Title: Artificial micro RNA (amiRNA) induced gene silencing in alfalfa (Medicago sativa)

item Verdonk, Julian
item Sullivan, Michael

Submitted to: Botany
Publication Type: Peer Reviewed Journal
Publication Acceptance Date: 10/29/2012
Publication Date: 1/1/2013
Citation: Verdonk, J.C., Sullivan, M.L. 2013. Artificial micro RNA (amiRNA) induced gene silencing in alfalfa (Medicago sativa). Botany. 91:117-122.

Interpretive Summary: Gene silencing is an effective tool to study the function of genes and the proteins they encode. Approaches like transcriptional profiling or proteomics to investigate plant biology often lead to the identification of novel genes or proteins with a hypothetical or unknown function. Even for genes or proteins with a ‘known’ function, it can be hard to predict what their exact role is in living plants. Recent advances in the model species Arabidopsis and rice have led to the development of a gene-silencing approach utilizing artificial micro-RNA (amiRNA). This approach can provide advantages over previously used methods, such as increased specificity (that is, silencing only the gene of interest and not similar gene family members). In addition, it requires simpler preparation of the DNA construct to carry out the silencing experiment. Although amiRNA silencing has been shown to work for the model species Arabidopsis and rice, there are no reports of its use in alfalfa (Medicago sativa). Here we show that the amiRNA does work in alfalfa. This was demonstrated by silencing the expression of a beta-glucuronidase (GUS) gene that had previously been transformed into the alfalfa test plants. Expression of this transgene can easily be monitored by tissue staining and activity assays. Our findings show that amiRNA is an effective approach to gene silencing in alfalfa using already available web-based construct design tools developed for Arabidopsis. The ability to use this approach will provide researchers additional flexibility to study the functions of specific genes in alfalfa and most likely other closely related legume species. Consequently, the work reported here will be of interest to scientists using molecular biology approaches to study various aspects of plant biology and physiology in these species.

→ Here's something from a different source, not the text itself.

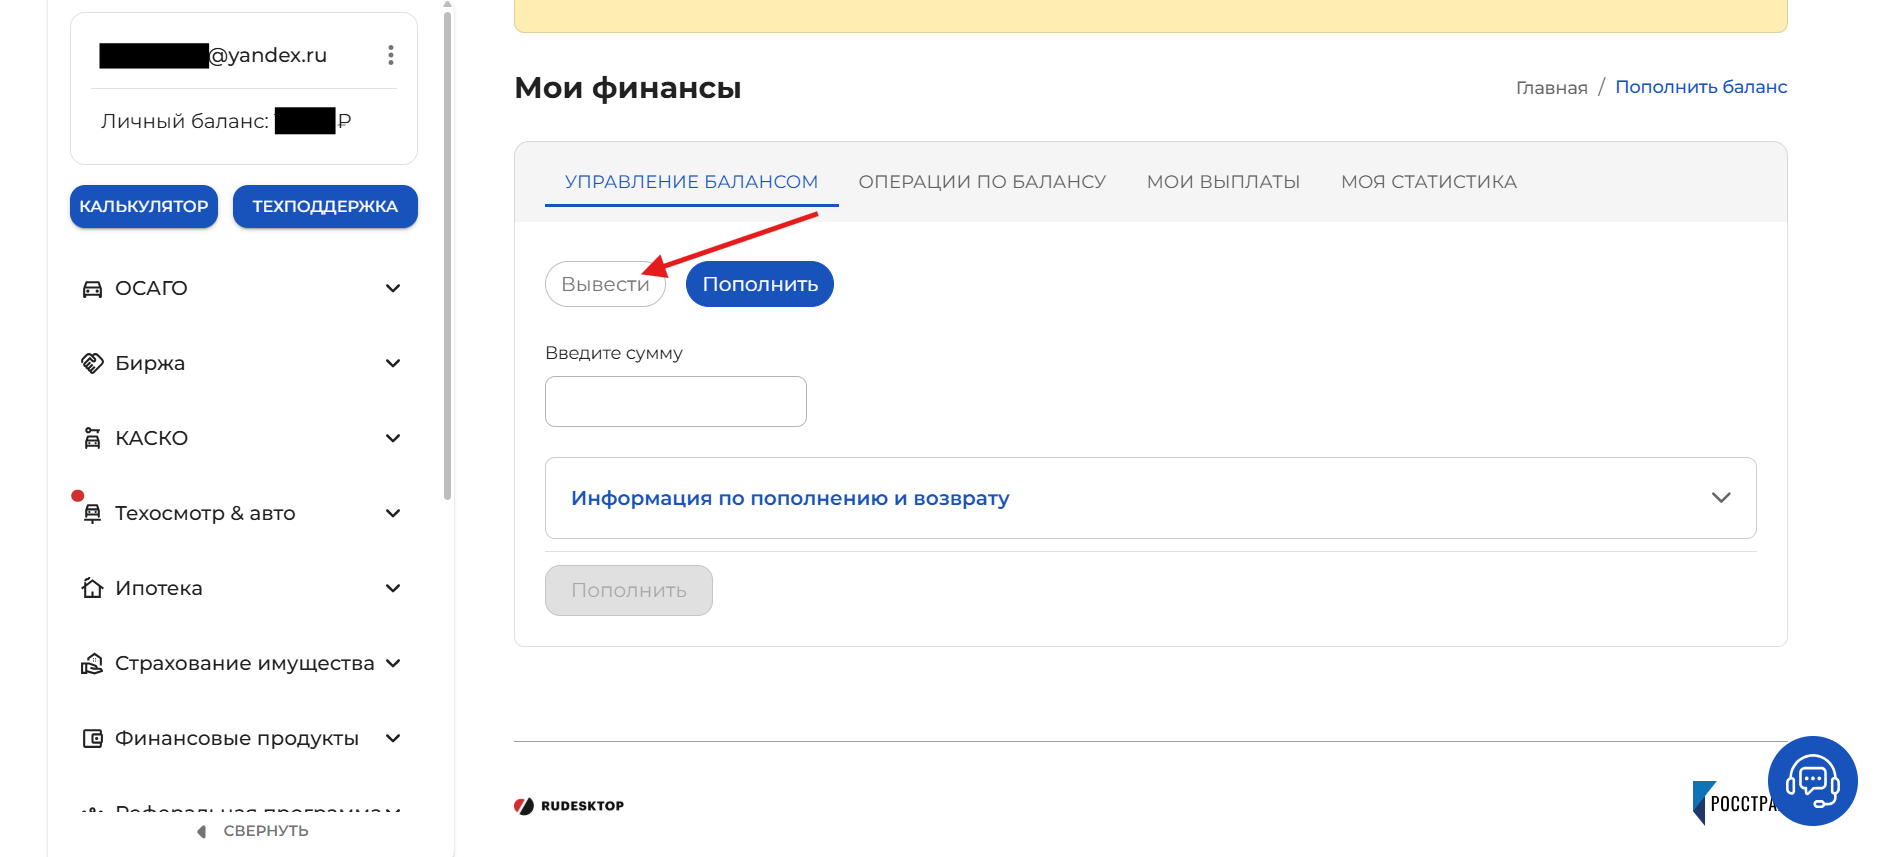Switch to the Операции по балансу tab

Technical Abstract: Gene silencing is a powerful technique that allows the study of the function of specific genes by selectively reducing their transcription. Several different approaches can be used; however, they all have in common the artificial generation of single-stranded small RNAs that are utilized by the endogenous gene silencing machinery of the organism. Artificial micro RNAs (amiRNA) can be used to specifically target genes for silencing because only a short sequence of 21 nucleotides of the gene of interest is used. Gene silencing via amiRNA has been developed for Arabidopsis thaliana and rice using endogenous miRNA precursors. It has been shown to also work effectively in other dicot species using the arabidopsis miRNA precursor. Here, we demonstrated that the arabidopsis miR319 precursor can be used to silence genes in the important forage crop species alfalfa (Medicago sativa L.) by silencing the expression of a transgenic beta-glucuronidase (GUSPlus) target gene.